··· Extracted entries ···

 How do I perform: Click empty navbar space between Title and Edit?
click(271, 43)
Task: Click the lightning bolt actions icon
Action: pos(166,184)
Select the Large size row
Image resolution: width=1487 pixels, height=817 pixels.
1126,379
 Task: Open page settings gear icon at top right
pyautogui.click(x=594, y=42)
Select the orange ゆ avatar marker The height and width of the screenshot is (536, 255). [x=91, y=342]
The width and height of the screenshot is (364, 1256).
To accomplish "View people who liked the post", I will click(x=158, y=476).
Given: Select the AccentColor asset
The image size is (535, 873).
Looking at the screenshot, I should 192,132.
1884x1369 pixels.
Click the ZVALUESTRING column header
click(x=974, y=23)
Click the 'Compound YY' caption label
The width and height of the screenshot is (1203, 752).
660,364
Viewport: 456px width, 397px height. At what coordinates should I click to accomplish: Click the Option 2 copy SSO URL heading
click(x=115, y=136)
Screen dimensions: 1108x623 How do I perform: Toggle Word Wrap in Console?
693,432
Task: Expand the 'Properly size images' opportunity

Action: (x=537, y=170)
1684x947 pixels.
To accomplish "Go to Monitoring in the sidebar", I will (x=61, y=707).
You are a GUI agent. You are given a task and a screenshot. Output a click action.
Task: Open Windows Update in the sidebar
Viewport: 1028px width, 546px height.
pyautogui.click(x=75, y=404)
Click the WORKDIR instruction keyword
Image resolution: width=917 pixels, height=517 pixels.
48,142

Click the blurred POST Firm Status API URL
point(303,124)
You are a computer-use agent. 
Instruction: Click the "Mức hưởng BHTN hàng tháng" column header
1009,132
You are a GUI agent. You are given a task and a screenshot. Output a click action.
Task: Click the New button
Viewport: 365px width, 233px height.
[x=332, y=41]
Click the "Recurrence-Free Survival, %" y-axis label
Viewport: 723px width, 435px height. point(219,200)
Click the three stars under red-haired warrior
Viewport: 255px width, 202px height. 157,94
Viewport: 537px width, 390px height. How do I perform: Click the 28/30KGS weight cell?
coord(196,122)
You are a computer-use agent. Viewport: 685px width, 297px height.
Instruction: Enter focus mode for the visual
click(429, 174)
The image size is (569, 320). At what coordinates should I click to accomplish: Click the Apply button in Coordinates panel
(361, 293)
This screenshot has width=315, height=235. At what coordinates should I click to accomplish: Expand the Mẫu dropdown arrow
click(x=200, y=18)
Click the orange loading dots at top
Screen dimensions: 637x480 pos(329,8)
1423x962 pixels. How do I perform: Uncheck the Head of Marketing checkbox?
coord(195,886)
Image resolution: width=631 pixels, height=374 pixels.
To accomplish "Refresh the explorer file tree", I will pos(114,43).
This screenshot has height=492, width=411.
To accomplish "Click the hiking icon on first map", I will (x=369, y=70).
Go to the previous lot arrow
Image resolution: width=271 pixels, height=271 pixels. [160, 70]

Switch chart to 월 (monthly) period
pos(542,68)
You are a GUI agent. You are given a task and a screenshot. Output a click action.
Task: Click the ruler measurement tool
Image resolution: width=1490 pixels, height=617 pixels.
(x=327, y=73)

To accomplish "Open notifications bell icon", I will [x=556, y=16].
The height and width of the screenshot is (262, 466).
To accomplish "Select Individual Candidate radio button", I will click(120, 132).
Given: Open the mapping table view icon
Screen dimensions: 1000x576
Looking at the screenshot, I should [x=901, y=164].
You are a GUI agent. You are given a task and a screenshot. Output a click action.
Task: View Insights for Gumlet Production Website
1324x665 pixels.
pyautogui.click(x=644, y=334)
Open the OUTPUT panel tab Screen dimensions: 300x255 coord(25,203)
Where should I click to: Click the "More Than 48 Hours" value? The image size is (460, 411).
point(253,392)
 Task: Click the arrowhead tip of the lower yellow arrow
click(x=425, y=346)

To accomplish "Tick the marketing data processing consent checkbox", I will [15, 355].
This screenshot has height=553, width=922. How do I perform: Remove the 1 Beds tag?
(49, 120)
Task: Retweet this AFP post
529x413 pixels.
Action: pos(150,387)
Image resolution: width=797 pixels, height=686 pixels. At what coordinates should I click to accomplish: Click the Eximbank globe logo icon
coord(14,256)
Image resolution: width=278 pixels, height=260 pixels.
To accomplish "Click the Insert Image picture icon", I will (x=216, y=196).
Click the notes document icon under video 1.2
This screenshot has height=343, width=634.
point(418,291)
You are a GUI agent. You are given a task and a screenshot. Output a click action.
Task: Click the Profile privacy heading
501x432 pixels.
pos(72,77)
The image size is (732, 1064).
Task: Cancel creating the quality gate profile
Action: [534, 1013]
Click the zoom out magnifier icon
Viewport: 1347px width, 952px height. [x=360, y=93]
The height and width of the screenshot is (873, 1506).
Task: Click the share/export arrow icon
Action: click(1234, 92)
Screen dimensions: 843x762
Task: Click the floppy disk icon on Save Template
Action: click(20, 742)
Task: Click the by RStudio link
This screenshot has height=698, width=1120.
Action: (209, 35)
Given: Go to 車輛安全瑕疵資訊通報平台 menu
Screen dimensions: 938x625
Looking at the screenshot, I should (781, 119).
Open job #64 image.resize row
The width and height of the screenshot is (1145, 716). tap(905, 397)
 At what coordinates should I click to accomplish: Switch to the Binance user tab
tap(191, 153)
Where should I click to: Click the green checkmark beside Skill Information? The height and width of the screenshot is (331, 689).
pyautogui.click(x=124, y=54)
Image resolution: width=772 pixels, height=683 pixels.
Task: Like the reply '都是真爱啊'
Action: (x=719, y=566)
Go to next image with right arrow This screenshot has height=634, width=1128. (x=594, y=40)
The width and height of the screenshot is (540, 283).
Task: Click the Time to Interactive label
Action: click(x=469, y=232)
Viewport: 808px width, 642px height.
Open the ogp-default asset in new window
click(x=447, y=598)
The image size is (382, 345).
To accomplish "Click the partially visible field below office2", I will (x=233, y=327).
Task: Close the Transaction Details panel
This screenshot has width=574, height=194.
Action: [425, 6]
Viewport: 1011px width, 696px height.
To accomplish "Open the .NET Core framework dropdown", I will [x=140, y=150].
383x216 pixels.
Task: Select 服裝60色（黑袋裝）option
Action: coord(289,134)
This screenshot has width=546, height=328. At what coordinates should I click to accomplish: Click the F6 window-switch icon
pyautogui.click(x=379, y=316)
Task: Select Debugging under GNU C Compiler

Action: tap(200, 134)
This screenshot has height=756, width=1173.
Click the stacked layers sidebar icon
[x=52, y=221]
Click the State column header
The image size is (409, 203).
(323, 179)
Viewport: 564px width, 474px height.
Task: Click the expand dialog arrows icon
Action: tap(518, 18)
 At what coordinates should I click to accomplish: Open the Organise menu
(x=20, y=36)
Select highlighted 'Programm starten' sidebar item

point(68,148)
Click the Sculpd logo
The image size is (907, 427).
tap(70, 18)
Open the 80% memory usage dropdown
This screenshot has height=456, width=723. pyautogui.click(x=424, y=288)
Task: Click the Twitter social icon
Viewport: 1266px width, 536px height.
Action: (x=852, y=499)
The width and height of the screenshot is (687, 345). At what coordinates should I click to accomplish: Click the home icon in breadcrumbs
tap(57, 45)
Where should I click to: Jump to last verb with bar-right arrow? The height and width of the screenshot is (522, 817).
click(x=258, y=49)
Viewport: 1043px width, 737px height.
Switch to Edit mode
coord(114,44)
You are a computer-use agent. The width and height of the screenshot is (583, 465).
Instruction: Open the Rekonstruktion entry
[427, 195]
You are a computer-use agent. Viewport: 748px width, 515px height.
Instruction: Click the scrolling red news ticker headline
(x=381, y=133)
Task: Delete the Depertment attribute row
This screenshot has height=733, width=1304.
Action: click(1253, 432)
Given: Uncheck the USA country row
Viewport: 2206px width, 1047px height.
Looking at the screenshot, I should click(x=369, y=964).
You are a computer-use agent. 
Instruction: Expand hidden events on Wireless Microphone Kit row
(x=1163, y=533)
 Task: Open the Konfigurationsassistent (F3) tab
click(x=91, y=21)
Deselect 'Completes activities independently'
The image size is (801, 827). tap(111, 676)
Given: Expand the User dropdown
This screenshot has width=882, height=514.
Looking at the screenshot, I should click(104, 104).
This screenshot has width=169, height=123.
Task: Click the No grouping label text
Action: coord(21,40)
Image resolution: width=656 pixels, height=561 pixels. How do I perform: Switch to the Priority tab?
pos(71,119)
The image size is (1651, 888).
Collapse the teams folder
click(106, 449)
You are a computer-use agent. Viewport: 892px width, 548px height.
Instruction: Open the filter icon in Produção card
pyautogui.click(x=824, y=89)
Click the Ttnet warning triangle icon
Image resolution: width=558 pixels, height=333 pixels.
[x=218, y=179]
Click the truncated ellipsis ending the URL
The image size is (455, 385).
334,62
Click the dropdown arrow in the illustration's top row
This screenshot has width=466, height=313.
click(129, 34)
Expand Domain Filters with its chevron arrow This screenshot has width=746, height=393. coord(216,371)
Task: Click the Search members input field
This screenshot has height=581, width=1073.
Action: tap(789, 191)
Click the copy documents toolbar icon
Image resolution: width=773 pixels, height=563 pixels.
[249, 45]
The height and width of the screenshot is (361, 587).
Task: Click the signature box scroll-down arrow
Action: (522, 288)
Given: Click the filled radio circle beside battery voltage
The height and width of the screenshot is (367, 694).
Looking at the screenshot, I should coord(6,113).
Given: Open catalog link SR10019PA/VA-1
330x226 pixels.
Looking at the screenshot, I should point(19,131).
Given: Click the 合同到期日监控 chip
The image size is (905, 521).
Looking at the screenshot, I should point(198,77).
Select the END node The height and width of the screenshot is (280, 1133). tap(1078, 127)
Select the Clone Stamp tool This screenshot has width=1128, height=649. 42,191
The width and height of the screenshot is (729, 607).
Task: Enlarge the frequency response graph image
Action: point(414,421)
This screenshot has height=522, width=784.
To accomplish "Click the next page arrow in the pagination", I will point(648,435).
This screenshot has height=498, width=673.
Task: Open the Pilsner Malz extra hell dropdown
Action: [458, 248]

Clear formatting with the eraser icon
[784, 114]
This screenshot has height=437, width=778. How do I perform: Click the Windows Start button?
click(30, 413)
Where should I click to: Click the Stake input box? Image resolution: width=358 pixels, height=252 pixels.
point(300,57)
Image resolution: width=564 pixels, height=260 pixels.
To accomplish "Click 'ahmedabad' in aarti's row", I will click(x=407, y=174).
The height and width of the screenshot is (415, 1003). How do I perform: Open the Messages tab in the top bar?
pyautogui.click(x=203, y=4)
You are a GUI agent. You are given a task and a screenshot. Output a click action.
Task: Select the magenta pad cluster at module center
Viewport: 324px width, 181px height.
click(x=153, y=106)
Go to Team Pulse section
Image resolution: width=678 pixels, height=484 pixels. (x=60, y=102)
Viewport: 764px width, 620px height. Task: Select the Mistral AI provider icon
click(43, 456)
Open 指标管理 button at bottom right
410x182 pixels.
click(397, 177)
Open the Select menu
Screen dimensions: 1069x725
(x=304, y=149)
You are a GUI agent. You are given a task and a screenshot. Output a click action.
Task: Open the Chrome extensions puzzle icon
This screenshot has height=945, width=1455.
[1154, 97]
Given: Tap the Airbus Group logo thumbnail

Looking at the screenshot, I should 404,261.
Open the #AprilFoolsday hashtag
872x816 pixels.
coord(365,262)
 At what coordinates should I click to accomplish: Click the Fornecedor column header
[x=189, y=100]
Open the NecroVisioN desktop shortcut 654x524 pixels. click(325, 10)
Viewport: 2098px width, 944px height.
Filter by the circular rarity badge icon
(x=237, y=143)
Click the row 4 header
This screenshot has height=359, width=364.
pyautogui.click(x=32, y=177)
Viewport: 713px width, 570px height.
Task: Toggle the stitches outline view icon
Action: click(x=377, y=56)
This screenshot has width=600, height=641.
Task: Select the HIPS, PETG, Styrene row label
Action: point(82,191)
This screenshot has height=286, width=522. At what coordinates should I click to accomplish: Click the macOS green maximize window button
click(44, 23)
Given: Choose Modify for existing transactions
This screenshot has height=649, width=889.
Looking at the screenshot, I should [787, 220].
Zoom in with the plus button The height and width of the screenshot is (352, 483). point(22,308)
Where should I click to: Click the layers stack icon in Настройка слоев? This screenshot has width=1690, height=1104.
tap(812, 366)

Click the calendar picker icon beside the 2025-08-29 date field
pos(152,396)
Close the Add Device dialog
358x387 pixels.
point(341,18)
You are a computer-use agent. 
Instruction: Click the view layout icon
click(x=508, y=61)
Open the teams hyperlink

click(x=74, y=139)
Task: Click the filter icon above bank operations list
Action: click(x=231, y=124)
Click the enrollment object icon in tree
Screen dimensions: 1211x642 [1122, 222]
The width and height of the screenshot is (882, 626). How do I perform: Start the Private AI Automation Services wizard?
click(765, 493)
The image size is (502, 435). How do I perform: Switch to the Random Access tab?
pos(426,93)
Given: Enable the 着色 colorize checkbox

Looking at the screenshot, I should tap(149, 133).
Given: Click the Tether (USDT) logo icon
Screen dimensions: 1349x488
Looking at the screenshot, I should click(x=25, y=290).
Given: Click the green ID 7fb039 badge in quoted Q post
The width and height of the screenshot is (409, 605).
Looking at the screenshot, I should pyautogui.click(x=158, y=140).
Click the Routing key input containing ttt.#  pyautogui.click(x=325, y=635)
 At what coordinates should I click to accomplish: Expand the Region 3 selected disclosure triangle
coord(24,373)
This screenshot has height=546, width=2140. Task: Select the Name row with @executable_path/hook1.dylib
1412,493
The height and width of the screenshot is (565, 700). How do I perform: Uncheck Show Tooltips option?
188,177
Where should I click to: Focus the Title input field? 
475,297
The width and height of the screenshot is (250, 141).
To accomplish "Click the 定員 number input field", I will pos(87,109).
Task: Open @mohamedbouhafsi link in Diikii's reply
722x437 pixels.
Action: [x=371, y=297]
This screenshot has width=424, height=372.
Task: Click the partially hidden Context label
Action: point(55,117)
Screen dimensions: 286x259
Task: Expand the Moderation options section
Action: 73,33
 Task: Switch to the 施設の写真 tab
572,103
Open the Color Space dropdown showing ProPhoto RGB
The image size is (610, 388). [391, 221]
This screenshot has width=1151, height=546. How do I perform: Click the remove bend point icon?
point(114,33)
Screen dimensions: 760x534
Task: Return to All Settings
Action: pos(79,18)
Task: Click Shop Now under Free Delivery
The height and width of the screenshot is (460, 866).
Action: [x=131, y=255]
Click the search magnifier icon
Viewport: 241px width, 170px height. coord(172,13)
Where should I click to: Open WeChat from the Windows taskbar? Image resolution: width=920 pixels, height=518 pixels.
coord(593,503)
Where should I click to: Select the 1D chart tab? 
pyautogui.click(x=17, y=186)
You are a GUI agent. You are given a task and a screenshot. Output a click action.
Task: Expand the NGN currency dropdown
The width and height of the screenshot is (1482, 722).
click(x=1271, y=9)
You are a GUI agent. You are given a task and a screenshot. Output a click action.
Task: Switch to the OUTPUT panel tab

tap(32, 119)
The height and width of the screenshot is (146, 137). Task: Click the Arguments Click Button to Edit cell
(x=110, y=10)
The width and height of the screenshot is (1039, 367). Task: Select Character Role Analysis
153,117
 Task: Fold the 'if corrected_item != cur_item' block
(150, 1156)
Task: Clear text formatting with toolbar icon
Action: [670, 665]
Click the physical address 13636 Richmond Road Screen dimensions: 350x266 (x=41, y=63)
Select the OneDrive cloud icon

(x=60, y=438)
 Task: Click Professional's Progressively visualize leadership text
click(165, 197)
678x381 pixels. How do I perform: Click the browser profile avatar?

···

Exercise details: Rewrite the rows that open with the line containing "You are a computer-use agent. The" and close with the line containing "The image size is (801, 827). tap(111, 676)", replacing "Instruction" with "Task" and leaving everything else unchanged.

Expected output:
You are a computer-use agent. The width and height of the screenshot is (583, 465).
Task: Open the Rekonstruktion entry
[427, 195]
You are a computer-use agent. Viewport: 748px width, 515px height.
Task: Click the scrolling red news ticker headline
(x=381, y=133)
Task: Delete the Depertment attribute row
This screenshot has height=733, width=1304.
Action: click(1253, 432)
Given: Uncheck the USA country row
Viewport: 2206px width, 1047px height.
Looking at the screenshot, I should click(x=369, y=964).
You are a computer-use agent. 
Task: Expand hidden events on Wireless Microphone Kit row
(x=1163, y=533)
 Task: Open the Konfigurationsassistent (F3) tab
click(x=91, y=21)
Deselect 'Completes activities independently'
The image size is (801, 827). tap(111, 676)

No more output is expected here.